Work to be completed
Copy the lines exactly. Begin at the first line of the data and stop after the line with "The width and".

Provided information
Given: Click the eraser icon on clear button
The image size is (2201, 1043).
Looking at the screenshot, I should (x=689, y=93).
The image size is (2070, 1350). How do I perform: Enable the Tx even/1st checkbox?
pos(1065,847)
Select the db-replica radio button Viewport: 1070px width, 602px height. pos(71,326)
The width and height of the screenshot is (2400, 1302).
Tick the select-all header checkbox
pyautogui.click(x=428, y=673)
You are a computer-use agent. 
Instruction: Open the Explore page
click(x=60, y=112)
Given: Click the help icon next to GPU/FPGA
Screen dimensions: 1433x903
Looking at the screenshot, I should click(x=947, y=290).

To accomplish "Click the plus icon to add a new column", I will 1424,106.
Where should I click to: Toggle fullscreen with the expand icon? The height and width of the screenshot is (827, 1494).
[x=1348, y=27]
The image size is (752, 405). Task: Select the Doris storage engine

Task result
Given: Click the eraser icon on clear button
The image size is (2201, 1043).
Looking at the screenshot, I should (x=689, y=93).
The image size is (2070, 1350). How do I perform: Enable the Tx even/1st checkbox?
pos(1065,847)
Select the db-replica radio button Viewport: 1070px width, 602px height. pos(71,326)
The width and height of the screenshot is (2400, 1302).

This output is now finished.